- [MATERIAL PROVIDED]:
[Start]
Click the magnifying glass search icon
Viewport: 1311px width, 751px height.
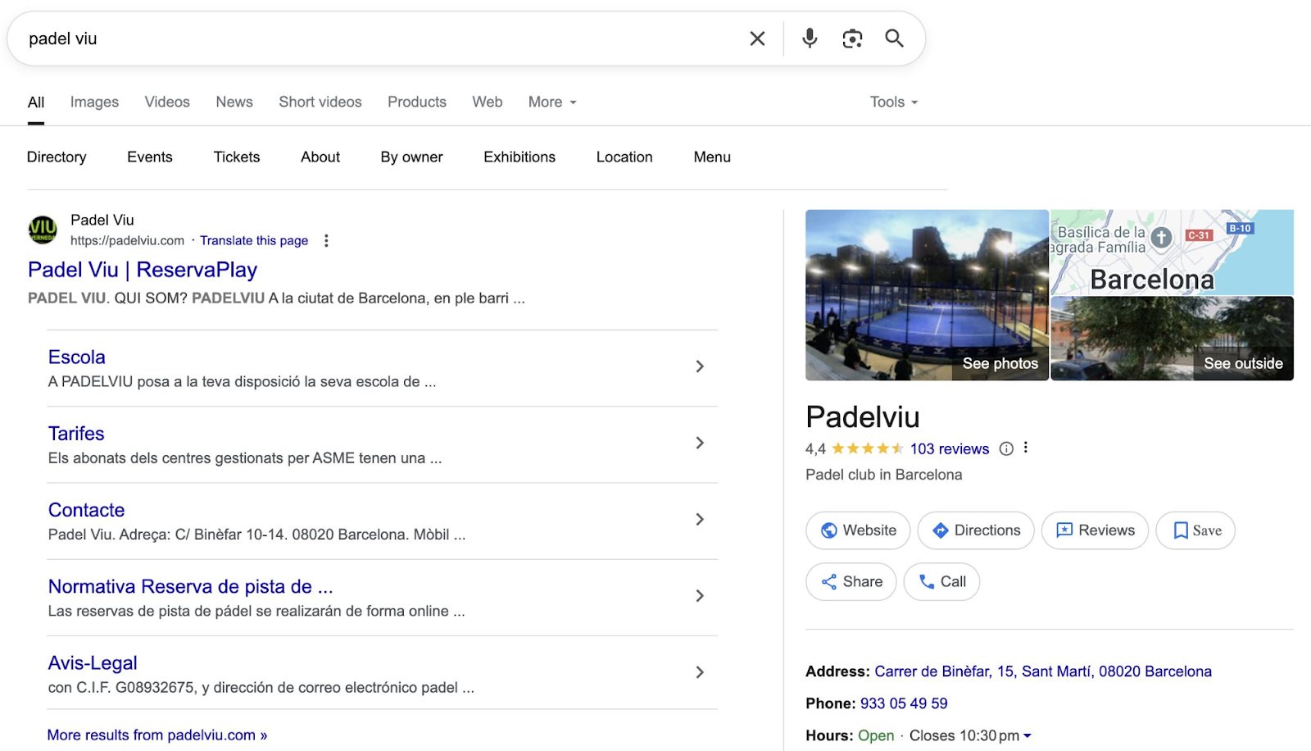click(x=894, y=39)
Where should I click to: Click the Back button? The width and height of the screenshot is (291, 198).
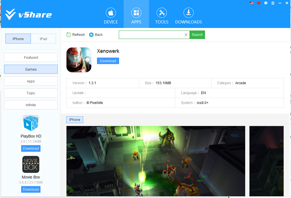point(96,35)
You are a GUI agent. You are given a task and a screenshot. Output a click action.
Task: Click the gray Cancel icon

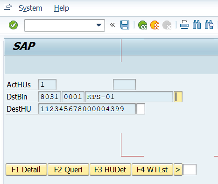coord(167,25)
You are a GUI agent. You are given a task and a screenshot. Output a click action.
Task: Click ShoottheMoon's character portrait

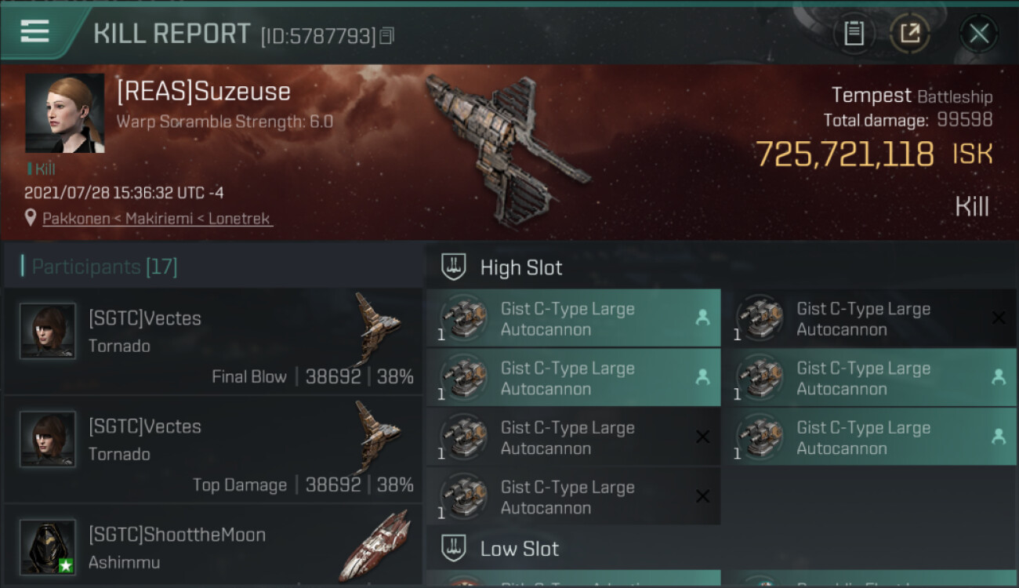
[End]
- [WRITTEN PROBLEM]: Reproduce the listing above line for line, leaving out the pictures.

- [ANSWER TO THE TASK]:
Click the magnifying glass search icon
Viewport: 1311px width, 751px height.
click(x=894, y=39)
Where should I click to: Click the Back button? The width and height of the screenshot is (291, 198).
point(96,35)
You are a GUI agent. You are given a task and a screenshot. Output a click action.
Task: Click the gray Cancel icon

coord(167,25)
You are a GUI agent. You are given a task and a screenshot. Output a click action.
Task: Click ShoottheMoon's character portrait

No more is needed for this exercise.